To start off the night, Dan Rawle performed a mixture of light-hearted and emotional songs to a largely empty room. It wasn’t really my sort of thing, but I’ve got mad respect for anyone who can stand up and play to only a few people. He did a good job of warming up the room and, as usual, his mates and colleagues from PMT (Oxford’s largest music shop) heckled throughout (they’re all nice chaps)!
Next up was Matt Chanarin. He had a strong voice and his lovely acoustic hand-tone and dirty, jazzy fills were fantastic. The only thing that really detracted from his performance was his affected Jamaican lilt.

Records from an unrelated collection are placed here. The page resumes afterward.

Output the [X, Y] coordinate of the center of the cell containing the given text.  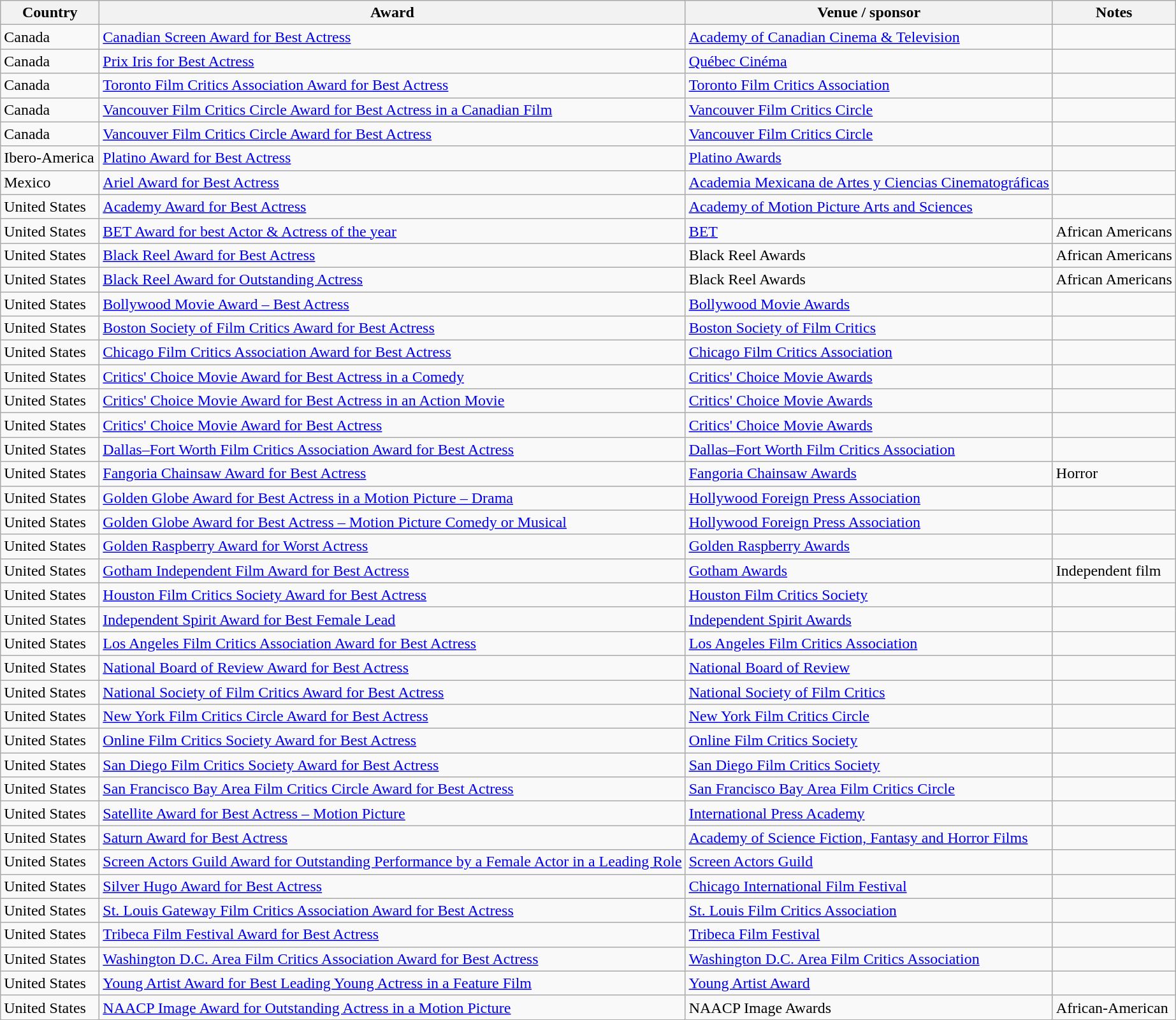
Saturn Award for Best Actress [393, 838]
Vancouver Film Critics Circle Award for Best Actress [393, 134]
Gotham Independent Film Award for Best Actress [393, 570]
Critics' Choice Movie Award for Best Actress in an Action Movie [393, 401]
Young Artist Award for Best Leading Young Actress in a Feature Film [393, 983]
Academia Mexicana de Artes y Ciencias Cinematográficas [869, 182]
Chicago International Film Festival [869, 886]
Los Angeles Film Critics Association Award for Best Actress [393, 643]
Ariel Award for Best Actress [393, 182]
Boston Society of Film Critics [869, 328]
Prix Iris for Best Actress [393, 61]
Fangoria Chainsaw Award for Best Actress [393, 474]
Toronto Film Critics Association Award for Best Actress [393, 85]
African-American [1114, 1007]
Young Artist Award [869, 983]
Dallas–Fort Worth Film Critics Association [869, 449]
Canadian Screen Award for Best Actress [393, 37]
Chicago Film Critics Association Award for Best Actress [393, 352]
Gotham Awards [869, 570]
Online Film Critics Society Award for Best Actress [393, 741]
BET Award for best Actor & Actress of the year [393, 231]
San Francisco Bay Area Film Critics Circle [869, 789]
Golden Raspberry Award for Worst Actress [393, 546]
Horror [1114, 474]
St. Louis Film Critics Association [869, 910]
Black Reel Award for Outstanding Actress [393, 279]
San Francisco Bay Area Film Critics Circle Award for Best Actress [393, 789]
Academy of Motion Picture Arts and Sciences [869, 207]
Tribeca Film Festival Award for Best Actress [393, 934]
Ibero-America [50, 158]
Platino Awards [869, 158]
Satellite Award for Best Actress – Motion Picture [393, 813]
Houston Film Critics Society Award for Best Actress [393, 595]
National Board of Review [869, 667]
Critics' Choice Movie Award for Best Actress in a Comedy [393, 377]
National Board of Review Award for Best Actress [393, 667]
St. Louis Gateway Film Critics Association Award for Best Actress [393, 910]
National Society of Film Critics Award for Best Actress [393, 692]
Toronto Film Critics Association [869, 85]
San Diego Film Critics Society Award for Best Actress [393, 765]
Screen Actors Guild [869, 862]
Award [393, 13]
Critics' Choice Movie Award for Best Actress [393, 425]
Academy of Science Fiction, Fantasy and Horror Films [869, 838]
Washington D.C. Area Film Critics Association [869, 959]
Québec Cinéma [869, 61]
Independent Spirit Awards [869, 619]
Bollywood Movie Awards [869, 304]
BET [869, 231]
Silver Hugo Award for Best Actress [393, 886]
NAACP Image Awards [869, 1007]
Screen Actors Guild Award for Outstanding Performance by a Female Actor in a Leading Role [393, 862]
Los Angeles Film Critics Association [869, 643]
Golden Globe Award for Best Actress in a Motion Picture – Drama [393, 498]
Boston Society of Film Critics Award for Best Actress [393, 328]
National Society of Film Critics [869, 692]
Venue / sponsor [869, 13]
International Press Academy [869, 813]
New York Film Critics Circle Award for Best Actress [393, 716]
Houston Film Critics Society [869, 595]
Academy of Canadian Cinema & Television [869, 37]
Vancouver Film Critics Circle Award for Best Actress in a Canadian Film [393, 110]
Washington D.C. Area Film Critics Association Award for Best Actress [393, 959]
Golden Globe Award for Best Actress – Motion Picture Comedy or Musical [393, 522]
Mexico [50, 182]
San Diego Film Critics Society [869, 765]
Online Film Critics Society [869, 741]
Independent film [1114, 570]
NAACP Image Award for Outstanding Actress in a Motion Picture [393, 1007]
Golden Raspberry Awards [869, 546]
Independent Spirit Award for Best Female Lead [393, 619]
Bollywood Movie Award – Best Actress [393, 304]
Notes [1114, 13]
Platino Award for Best Actress [393, 158]
New York Film Critics Circle [869, 716]
Tribeca Film Festival [869, 934]
Country [50, 13]
Chicago Film Critics Association [869, 352]
Academy Award for Best Actress [393, 207]
Dallas–Fort Worth Film Critics Association Award for Best Actress [393, 449]
Fangoria Chainsaw Awards [869, 474]
Black Reel Award for Best Actress [393, 255]
Pinpoint the cell where the given text exists, returning its (X, Y) midpoint coordinate. 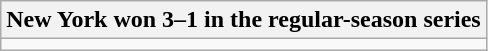
New York won 3–1 in the regular-season series (244, 20)
Detect which cell encompasses the target text, then output its (X, Y) center coordinate. 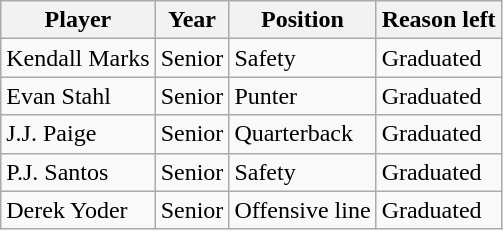
P.J. Santos (78, 172)
J.J. Paige (78, 134)
Position (302, 20)
Derek Yoder (78, 210)
Offensive line (302, 210)
Kendall Marks (78, 58)
Quarterback (302, 134)
Punter (302, 96)
Year (192, 20)
Player (78, 20)
Evan Stahl (78, 96)
Reason left (438, 20)
For the text-containing cell, return its midpoint in (x, y) coordinate format. 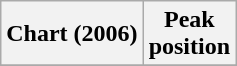
Peakposition (189, 34)
Chart (2006) (72, 34)
Return (x, y) of the center of cell containing provided text 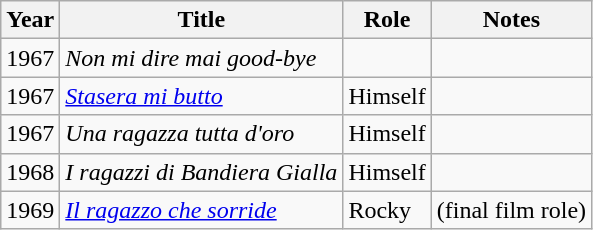
1969 (30, 210)
Notes (511, 20)
Rocky (387, 210)
I ragazzi di Bandiera Gialla (202, 172)
Role (387, 20)
1968 (30, 172)
Year (30, 20)
Il ragazzo che sorride (202, 210)
Title (202, 20)
Non mi dire mai good-bye (202, 58)
(final film role) (511, 210)
Stasera mi butto (202, 96)
Una ragazza tutta d'oro (202, 134)
Identify which cell holds the provided text, then report its (X, Y) central coordinate. 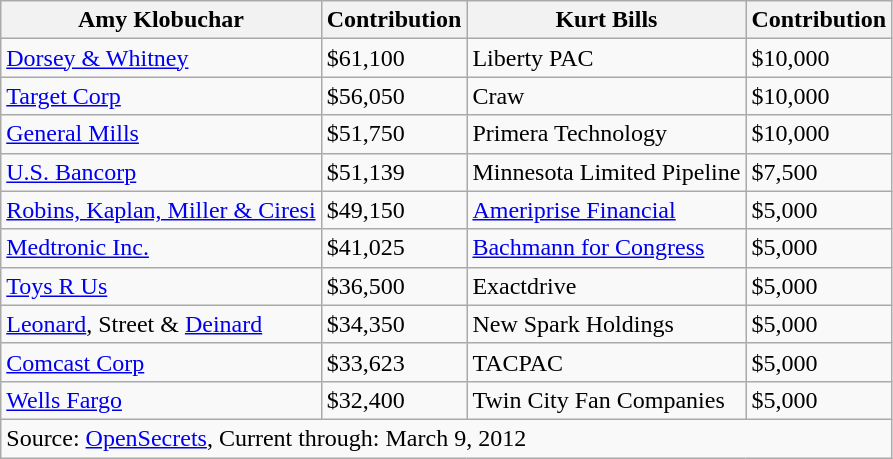
$34,350 (394, 324)
TACPAC (606, 362)
Amy Klobuchar (161, 20)
$51,139 (394, 172)
$51,750 (394, 134)
Toys R Us (161, 286)
Minnesota Limited Pipeline (606, 172)
Bachmann for Congress (606, 248)
Kurt Bills (606, 20)
Source: OpenSecrets, Current through: March 9, 2012 (446, 438)
Ameriprise Financial (606, 210)
Liberty PAC (606, 58)
$56,050 (394, 96)
General Mills (161, 134)
Exactdrive (606, 286)
Wells Fargo (161, 400)
$36,500 (394, 286)
Target Corp (161, 96)
Primera Technology (606, 134)
Robins, Kaplan, Miller & Ciresi (161, 210)
Twin City Fan Companies (606, 400)
U.S. Bancorp (161, 172)
$49,150 (394, 210)
Craw (606, 96)
Medtronic Inc. (161, 248)
$7,500 (819, 172)
Dorsey & Whitney (161, 58)
Comcast Corp (161, 362)
$32,400 (394, 400)
$61,100 (394, 58)
New Spark Holdings (606, 324)
Leonard, Street & Deinard (161, 324)
$33,623 (394, 362)
$41,025 (394, 248)
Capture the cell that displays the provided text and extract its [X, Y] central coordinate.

My Crooked Teeth, solo project of Toliesel frontman Jack Olchawski, was next. I really enjoyed the way he attacked his guitar, but I felt that some of the songs would sound better with a band. Vocally powerful and lively onstage, Jack’s was the best performance so far.
A band who have garnered a decent local following in recent months is Empty White Circles. Their particular brand of soft Americana has been described as parent-friendly, and I would largely agree. As well as being the band’s other main songwriter, Sean Duggan is their poster boy; his adoring fan club were out in force. Also of note was a surprising cameo from Jeff Wode’s lead guitarist. His gyrations and searing noise solos made for quite a spectacle.

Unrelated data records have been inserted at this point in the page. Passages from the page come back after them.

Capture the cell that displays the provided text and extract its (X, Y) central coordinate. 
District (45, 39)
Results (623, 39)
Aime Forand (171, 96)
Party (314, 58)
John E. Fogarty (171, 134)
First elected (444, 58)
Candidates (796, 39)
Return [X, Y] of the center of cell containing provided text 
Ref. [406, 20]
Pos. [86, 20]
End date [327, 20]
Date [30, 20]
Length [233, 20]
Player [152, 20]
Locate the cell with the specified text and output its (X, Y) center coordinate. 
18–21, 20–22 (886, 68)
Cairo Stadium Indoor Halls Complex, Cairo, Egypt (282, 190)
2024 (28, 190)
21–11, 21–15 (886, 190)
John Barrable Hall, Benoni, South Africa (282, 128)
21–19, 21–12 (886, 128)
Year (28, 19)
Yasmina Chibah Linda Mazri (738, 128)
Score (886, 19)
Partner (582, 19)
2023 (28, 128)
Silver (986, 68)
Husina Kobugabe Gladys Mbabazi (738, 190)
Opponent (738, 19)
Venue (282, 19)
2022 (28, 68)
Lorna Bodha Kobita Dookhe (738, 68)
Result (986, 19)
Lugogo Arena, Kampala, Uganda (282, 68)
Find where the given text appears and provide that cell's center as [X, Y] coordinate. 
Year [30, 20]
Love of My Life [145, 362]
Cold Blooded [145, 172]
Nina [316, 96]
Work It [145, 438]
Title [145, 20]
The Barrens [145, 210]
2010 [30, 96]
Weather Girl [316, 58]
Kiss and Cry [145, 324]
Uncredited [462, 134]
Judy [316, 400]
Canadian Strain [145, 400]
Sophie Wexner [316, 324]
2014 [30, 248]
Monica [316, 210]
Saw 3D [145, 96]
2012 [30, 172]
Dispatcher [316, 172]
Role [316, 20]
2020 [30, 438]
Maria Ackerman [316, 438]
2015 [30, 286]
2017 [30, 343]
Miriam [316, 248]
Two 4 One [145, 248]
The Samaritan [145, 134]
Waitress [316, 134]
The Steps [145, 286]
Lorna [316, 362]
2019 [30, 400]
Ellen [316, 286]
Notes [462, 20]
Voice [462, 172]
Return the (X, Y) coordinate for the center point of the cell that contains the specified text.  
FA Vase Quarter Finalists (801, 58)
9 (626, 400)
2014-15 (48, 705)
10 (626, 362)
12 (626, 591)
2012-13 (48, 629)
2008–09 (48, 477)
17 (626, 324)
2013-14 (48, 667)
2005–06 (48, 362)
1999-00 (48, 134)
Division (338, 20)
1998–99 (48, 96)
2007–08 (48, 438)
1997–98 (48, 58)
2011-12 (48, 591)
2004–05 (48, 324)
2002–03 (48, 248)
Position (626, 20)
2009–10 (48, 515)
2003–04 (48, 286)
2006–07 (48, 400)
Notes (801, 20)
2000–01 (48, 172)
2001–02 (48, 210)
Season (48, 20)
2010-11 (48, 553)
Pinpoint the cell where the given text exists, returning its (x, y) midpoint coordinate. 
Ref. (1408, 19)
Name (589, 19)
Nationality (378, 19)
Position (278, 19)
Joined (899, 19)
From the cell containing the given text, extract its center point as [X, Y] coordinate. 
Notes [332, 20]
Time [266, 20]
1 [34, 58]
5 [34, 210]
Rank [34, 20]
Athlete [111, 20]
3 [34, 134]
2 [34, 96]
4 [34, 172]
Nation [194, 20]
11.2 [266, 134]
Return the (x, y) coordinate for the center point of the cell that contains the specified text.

Bethany Weimers had a kind of sexy, intense PJ Harvey thing going on. Her performance was quite unsettling, but the songs, particularly those later in the set, were solid.
My least favourite of tonight’s offerings were The Cooling Pearls. It’s still pretty unusual to see a girl playing in a band, so it was nice to see a lady violinist up on the stage. They had some nice arrangements but they were sadly let down by some uninspiring vocals.
Up next was Jess Hall. Again, not really my cup of tea, but she had a great voice and some nice songs. Impressively, she managed to silence the now-crowded room with an a capella traditional folk ballad. Her love of folk was also reflected in her choice of this evening’s acts, all of whom were of a folky bent.
Family Machine’s creative use of a Korg Kaos Pad, a weird electric glockenspiel instrument, tight basslines, solid drumming and spot-on harmonies made their performance the best of the night. They were fucking great.